Ah, Ubuntu Studio 20.04 ships with menu version 2.4.3 (assuming that xfce4-popup-whiskermenu --version
is the right way to ask).
Graeme:
For the list and tree views I just enable the GTK option to have it select what is under the mouse cursor.
I see -- in that case, my issue report is that this decision, at least in some environments, has unintended side effects.
Perhaps the solution would be to make it configurable, then. I can imagine some users might be happy with it as it is, but it's driving me spare. (The workflow to open an app should be 1/ hotkey, 2/ type a few characters, 3/ enter. The workflow for me currently is 1/ worry about the mouse position, 2/ hotkey, 3/ type a few characters, 4/ look very carefully to be sure the mouse has not interfered, 5/ either move the mouse or hit enter if there was no problem.)
Here is a typical thing that happens multiple times a day for me.
Actual behavior: An item is currently selected which a/ I did not request, b/ may not even match the characters I typed, and c/ may not even have any direct relationship with the mouse pointer.
Expected behavior: The menu should ignore the mouse position until I actually touch and move the mouse. (It should respond to mouse motion. It should not respond to the presence of a stationary mouse pointer within the menu's bounds.)
In this screenshot, note that I'm searching for "ema" and, if I press return at this point, it will helpfully(?) open LibreOffice Math (????!!! why???!!!!???!!!???) and not Emacs as I would expect.

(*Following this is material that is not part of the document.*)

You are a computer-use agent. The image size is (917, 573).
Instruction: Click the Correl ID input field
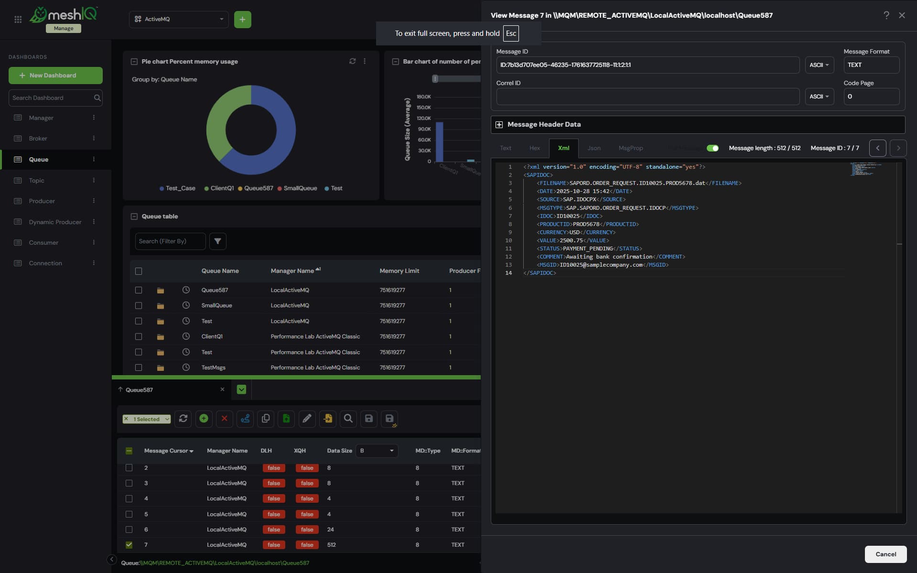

Also note the tool tip for "E-Book Editor." This tells me that the menu initially put LibreOffice Math a couple of rows higher, and picked up the item based on the mouse position -- and then late-arriving search results pushed LO Math lower. (Again, my expected behavior is at least that nothing would be selected at this point, or that the best match = "Emacs (GUI)" would be selected.)
User impact: As this happens multiple times every day, this is -- the next word is carefully chosen -- infuriating. It is pitch-the-computer-out-the-flipping-window maddening. It is ridiculous. I am very happy with XFCE in almost all respects, but this is very nearly a dealbreaker. There is no justification for this behavior. Please fix it.